Tuesday, February 15, 2022

The CAFC does 101 in Travel Sentry

The outcome of this 101 case:

These two patent cases involve David Tropp’s U.S. Patent Nos. 7,021,537 and 7,036,728. The district court granted summary judgment against Mr. Tropp on the ground that all the at-issue claims of those patents—of which the parties agree claim 1 of the ’537 patent is representative—are invalid because they claim ineligible subject matter under 35 U.S.C. § 101. Travel Sentry, Inc. v. Tropp, 527 F. Supp. 3d 256, 259 (E.D.N.Y. 2021). Mr. Tropp appeals. We affirm.

The district court correctly held representative claim 1 ineligible. The claim recites a method of making available to consumers a dual-access lock having a combination-lock portion and a master-key-lock portion, marking it so that luggage screeners know a master key will open it, agreeing with a screening entity that its luggage screeners will use the key to open a marked bag if opening is necessary, and marketing the luggage to consumers as subject to this screening process. The district court summarized: The claim “essentially describe[s] the basic steps of using and marketing a dual-access lock for luggage inspection, a longstanding fundamental economic practice and method of organizing human activity.” Id. at 265

The court properly held the claim to be directed to an abstract idea, noting that our precedents consistently recognize the abstract character of such practices and methods. See, e.g., Intellectual Ventures I LLC v. Symantec Corp., 838 F.3d 1307, 1313 (Fed. Cir. 2016). The court also properly held that Mr. Tropp identified no “inventive concept” in the claim’s details—in particular, in the claim’s reference to a “special” lock. Travel Sentry, 527 F. Supp. 3d at 267–69. No “technical specifications or concrete improvements,” or identification of what physical changes are made to the lock mechanism to make the lock “special,” is found in the claim (or, for that matter, the specification), id. at 266, an absence that “only highlight[s] the generic nature” of the “special lock” and other details to which Mr. Tropp pointed, id. at 268. And there is no genuine dispute about the fact that dual-access (combination/key) locks were familiar and used in luggage screening, with bags identified by a tag to enable such use. Id. at 268–69. In these circumstances, the claim fails to pass muster under both steps of the eligibility inquiry. See Simio, LLC v. FlexSim Software Prods., Inc., 983 F.3d 1353, 1364 (Fed. Cir. 2020) (observing that where the focus of the claimed advance is abstract, an abstract-idea improvement cannot transform the ineligible claim into an eligible one).

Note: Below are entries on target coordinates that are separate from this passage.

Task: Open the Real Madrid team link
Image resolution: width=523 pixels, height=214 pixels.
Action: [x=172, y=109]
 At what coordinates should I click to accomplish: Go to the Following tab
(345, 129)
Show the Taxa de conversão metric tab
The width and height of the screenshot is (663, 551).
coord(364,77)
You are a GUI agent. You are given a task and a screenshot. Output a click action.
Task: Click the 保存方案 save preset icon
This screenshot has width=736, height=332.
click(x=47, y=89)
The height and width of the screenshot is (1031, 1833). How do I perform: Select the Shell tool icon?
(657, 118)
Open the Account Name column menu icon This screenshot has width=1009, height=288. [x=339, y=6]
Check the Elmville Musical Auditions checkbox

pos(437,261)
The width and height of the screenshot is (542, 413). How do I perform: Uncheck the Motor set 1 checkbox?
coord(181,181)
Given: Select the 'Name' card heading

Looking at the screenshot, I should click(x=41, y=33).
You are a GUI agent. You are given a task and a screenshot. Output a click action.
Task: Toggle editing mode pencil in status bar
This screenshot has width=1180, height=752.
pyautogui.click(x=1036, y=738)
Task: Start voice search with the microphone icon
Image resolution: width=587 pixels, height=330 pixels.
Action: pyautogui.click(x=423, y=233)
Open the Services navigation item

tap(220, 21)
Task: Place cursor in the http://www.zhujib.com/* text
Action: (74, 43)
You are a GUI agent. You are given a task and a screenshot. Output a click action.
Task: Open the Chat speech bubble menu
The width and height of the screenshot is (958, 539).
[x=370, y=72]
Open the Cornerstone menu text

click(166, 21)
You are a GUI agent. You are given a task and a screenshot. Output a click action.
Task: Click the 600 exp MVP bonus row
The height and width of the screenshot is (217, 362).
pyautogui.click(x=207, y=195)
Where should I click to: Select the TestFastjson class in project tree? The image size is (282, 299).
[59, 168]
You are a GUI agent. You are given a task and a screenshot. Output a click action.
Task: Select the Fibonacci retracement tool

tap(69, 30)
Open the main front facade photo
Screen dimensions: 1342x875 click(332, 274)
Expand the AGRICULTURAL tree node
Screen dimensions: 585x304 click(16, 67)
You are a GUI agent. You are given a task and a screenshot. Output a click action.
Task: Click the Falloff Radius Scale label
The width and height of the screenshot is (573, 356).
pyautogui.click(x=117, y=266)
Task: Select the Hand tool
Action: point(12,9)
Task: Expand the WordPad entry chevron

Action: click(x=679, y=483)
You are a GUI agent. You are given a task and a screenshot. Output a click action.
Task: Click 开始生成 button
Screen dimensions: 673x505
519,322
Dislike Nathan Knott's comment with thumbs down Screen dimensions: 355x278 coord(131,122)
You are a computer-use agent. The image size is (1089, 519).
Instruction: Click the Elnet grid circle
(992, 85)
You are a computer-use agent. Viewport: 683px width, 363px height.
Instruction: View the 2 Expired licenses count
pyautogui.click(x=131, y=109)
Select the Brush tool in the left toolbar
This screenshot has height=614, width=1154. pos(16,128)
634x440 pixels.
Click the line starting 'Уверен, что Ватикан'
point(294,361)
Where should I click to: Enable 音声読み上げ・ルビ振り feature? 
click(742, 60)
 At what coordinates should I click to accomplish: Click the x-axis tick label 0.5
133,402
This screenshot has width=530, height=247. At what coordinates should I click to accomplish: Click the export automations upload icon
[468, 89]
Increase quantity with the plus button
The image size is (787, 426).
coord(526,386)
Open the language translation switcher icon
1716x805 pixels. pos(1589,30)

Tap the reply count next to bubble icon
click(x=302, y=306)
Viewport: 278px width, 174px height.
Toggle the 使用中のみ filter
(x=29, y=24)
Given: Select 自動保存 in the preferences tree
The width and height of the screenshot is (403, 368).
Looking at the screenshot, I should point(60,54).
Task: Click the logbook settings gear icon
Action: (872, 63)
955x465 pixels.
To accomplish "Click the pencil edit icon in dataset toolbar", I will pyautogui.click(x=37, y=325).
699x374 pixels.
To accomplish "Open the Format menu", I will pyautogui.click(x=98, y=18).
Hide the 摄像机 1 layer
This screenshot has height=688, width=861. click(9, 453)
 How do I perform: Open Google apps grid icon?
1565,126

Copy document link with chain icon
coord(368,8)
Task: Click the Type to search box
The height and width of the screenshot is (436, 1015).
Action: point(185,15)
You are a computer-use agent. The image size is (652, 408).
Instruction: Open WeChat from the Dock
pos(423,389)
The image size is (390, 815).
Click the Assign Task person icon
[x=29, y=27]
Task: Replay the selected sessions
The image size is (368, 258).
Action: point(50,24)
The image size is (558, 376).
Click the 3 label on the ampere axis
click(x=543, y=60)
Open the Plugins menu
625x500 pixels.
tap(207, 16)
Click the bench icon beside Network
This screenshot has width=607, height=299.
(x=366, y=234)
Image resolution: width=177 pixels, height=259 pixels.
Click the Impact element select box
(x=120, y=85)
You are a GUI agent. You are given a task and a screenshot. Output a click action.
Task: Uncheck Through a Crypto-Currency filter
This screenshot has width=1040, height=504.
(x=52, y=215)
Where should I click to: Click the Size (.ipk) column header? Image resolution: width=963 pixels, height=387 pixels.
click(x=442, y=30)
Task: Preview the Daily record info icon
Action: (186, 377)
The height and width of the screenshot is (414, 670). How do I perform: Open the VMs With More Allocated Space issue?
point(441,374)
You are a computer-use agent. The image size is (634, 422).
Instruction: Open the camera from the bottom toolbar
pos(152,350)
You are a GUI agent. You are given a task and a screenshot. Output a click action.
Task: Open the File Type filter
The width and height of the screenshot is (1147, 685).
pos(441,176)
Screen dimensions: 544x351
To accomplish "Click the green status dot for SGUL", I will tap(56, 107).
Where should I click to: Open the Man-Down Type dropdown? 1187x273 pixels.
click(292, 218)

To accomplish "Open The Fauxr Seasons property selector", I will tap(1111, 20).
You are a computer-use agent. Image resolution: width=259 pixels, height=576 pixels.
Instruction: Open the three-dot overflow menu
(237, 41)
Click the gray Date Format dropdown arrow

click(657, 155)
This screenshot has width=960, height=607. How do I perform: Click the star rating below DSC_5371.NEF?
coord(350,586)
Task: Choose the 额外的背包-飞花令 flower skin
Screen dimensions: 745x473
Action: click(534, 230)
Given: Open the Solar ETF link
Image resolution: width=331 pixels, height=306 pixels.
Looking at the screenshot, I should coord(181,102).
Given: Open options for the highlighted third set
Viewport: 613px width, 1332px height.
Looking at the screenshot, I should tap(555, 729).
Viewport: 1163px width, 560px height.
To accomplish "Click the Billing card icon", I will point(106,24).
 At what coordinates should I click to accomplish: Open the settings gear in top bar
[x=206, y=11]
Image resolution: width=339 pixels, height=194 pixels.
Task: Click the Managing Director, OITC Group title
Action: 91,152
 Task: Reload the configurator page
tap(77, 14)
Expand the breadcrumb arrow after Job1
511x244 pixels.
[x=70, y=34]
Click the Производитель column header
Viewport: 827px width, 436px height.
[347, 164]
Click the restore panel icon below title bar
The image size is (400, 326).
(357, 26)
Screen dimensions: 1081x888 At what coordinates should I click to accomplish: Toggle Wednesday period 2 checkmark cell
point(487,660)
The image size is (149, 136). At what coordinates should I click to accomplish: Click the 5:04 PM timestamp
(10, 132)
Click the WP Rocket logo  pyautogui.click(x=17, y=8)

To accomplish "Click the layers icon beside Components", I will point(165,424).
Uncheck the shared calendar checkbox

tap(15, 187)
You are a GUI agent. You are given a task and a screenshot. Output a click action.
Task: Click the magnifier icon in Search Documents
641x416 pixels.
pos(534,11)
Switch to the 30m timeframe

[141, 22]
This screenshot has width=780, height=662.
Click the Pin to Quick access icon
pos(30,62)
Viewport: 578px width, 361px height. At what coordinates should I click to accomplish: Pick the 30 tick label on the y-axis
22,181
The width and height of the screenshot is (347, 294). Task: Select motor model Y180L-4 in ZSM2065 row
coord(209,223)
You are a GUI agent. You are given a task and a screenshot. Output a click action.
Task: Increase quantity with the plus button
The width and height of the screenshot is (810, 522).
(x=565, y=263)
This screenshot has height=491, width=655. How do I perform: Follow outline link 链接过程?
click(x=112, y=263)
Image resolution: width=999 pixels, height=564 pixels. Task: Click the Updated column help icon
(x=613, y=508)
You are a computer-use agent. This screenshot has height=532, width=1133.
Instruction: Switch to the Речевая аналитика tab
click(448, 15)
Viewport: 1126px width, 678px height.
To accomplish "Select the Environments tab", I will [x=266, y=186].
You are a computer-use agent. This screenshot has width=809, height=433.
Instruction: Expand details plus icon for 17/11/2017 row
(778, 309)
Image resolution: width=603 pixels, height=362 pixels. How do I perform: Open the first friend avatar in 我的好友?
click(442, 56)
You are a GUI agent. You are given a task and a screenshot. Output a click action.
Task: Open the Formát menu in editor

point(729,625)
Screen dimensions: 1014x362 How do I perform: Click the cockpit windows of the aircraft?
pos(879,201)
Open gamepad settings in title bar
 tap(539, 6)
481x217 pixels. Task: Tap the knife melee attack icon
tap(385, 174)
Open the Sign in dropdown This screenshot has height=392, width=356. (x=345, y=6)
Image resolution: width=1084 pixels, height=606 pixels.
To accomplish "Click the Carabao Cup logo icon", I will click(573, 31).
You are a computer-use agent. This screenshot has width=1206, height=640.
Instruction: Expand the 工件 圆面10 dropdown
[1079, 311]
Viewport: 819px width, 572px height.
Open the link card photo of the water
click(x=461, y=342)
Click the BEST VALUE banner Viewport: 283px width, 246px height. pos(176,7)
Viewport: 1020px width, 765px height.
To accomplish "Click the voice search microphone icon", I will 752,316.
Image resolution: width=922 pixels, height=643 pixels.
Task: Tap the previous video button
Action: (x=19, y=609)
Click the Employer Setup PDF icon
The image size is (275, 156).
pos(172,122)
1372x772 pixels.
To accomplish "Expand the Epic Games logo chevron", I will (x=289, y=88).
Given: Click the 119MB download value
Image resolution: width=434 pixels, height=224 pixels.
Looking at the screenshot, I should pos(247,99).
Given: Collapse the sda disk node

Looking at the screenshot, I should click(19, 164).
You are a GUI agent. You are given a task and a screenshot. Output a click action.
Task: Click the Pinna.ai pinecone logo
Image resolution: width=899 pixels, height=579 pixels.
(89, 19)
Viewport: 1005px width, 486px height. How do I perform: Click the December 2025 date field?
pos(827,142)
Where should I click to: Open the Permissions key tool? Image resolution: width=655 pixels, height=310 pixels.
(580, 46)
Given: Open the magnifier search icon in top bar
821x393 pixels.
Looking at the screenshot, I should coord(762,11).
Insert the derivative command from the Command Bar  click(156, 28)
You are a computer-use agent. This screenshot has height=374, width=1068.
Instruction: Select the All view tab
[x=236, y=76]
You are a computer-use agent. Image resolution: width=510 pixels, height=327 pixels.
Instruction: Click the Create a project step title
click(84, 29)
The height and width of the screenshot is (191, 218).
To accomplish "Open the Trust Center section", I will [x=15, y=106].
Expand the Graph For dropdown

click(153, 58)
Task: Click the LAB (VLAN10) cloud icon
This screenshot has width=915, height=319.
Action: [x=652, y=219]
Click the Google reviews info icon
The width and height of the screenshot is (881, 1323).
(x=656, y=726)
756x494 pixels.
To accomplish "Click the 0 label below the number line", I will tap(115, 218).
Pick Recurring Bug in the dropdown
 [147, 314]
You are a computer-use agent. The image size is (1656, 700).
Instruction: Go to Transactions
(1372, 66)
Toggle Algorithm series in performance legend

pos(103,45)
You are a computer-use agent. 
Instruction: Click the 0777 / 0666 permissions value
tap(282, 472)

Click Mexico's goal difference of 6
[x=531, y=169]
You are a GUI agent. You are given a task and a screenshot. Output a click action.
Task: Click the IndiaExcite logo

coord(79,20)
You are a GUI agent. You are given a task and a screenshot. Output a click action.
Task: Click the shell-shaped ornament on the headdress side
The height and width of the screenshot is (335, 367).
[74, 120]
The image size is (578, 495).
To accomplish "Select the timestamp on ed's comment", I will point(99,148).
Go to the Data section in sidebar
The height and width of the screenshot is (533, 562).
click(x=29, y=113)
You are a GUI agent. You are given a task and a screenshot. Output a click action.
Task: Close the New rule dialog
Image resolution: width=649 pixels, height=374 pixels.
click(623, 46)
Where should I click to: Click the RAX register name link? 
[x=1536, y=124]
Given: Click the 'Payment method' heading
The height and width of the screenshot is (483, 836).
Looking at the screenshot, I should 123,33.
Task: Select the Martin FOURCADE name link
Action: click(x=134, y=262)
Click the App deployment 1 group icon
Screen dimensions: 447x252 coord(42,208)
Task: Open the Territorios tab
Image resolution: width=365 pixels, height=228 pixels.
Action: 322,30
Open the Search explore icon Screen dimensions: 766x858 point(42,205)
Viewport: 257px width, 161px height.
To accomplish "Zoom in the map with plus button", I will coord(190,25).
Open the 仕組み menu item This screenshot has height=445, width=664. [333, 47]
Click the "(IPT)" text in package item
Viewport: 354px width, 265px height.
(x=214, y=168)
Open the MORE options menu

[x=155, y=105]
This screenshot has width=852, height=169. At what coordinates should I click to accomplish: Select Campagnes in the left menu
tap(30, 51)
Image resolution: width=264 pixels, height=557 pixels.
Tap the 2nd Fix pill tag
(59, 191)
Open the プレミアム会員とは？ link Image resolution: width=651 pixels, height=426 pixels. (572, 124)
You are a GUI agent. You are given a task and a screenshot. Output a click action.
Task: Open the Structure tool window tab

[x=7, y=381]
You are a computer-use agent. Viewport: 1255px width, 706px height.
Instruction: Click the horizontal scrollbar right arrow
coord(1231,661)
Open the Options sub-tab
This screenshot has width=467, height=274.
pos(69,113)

In this court, Mr. Tropp argues that claim 1 is directed to “the creation of novel physical locks with a uniform master key (that works with a variety of locks that have different locking mechanisms).” Tropp Opening Br. 18. This contention raises at least two substantial questions bearing on eligibility under § 101: Does the claim, properly construed, require a dual-access lock in which the key for the master-key lock portion is the same for different combination-lock mechanisms? And if so, could the claim pass muster under § 101 in the absence of anything in the specification, or even in the summary judgment record, that provides details regarding the physical makeup, mechanism, or operation of such a lock indicating a concrete technical advance over earlier dual-access locks? See, e.g., Affinity Labs of Tex., LLC v. DIRECTV, LLC, 838 F.3d 1253, 1258–59 (Fed. Cir. 2016) (holding invalid under § 101 a claim that “is drawn to the [abstract] idea itself” instead of “how to implement” it and noting that “[e]ven if all the details contained in the specification were imported into the [patent] claims, the result would still not be a concrete implementation of the abstract idea”); Apple, Inc. v. Ameranth, Inc., 842 F.3d 1229, 1241 (Fed. Cir. 2016). But we do not address those questions, because Mr. Tropp has not preserved this argument for eligibility.

Of points not argued:

In his opposition to the § 101 summary judgment motion, Mr. Tropp referred to the “special lock having a combination lock portion and a master key lock portion” and the “identification structure” as the claimed improved “physical components.” J.A. 1659 (internal quotation marks and citation omitted). Nothing in that opposition argued that the inventive concept in the claims was, or included, the creation of a new dual-access lock with a master key capable of opening dual-access locks whose combination-lock mechanisms differed from one another. We need not evaluate Mr. Tropp’s opposition to a different summary judgment motion (concerning prior art invalidity) or the statement of disputed facts under Local Civil Rule 56.1 to determine whether they contained meaningful assertions about physical changes in the locks. In his opposition to the § 101 motion, Mr. Tropp did not argue for the § 101 significance of the lock-mechanism improvement he now asserts to be required, an argument materially different from what he did argue. We decline to upset the district court’s judgment based on an argument like this made for the first time on appeal. See, e.g., Icon Health & Fitness, Inc. v. Strava, Inc., 849 F.3d 1034, 1040 (Fed. Cir. 2017).